▸ EXERCISE DETAILS
Filter the listing for lines containing "header".

▸ SUPPLIED RECORDS
-- Opening Marker --

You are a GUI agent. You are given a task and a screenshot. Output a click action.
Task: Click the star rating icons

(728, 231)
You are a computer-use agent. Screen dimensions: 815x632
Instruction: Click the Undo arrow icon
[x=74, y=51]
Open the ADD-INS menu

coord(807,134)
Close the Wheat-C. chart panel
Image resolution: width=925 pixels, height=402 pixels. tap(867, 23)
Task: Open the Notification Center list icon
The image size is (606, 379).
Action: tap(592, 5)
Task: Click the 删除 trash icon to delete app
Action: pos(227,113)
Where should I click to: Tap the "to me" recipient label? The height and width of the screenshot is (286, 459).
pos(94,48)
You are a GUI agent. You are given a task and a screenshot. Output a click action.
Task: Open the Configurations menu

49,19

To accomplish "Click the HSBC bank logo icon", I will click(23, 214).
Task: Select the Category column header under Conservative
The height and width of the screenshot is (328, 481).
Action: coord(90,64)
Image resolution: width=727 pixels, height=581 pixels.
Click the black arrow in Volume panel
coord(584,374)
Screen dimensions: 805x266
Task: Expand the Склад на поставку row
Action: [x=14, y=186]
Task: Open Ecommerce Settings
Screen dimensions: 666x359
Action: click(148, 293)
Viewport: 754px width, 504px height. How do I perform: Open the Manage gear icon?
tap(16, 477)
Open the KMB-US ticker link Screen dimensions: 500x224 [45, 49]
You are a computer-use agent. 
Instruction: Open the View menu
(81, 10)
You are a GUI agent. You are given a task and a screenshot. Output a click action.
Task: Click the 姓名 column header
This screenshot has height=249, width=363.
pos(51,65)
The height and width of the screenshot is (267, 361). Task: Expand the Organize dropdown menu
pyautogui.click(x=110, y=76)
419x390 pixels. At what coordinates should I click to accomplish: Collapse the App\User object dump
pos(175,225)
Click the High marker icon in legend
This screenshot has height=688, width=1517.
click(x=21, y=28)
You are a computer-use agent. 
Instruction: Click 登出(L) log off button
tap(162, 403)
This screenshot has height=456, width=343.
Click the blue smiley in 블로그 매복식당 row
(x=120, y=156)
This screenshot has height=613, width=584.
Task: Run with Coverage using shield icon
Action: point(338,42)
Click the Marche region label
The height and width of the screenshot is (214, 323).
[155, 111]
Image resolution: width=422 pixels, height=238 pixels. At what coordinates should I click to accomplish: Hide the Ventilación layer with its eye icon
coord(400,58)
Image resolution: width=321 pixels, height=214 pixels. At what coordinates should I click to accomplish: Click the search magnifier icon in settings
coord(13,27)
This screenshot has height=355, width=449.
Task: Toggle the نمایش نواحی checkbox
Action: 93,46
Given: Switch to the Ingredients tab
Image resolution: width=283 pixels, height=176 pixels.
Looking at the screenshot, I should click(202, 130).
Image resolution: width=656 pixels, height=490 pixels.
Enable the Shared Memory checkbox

-- Closing Marker --

▸ ANSWER BOX
Task: Select the Category column header under Conservative
Task: Click the 姓名 column header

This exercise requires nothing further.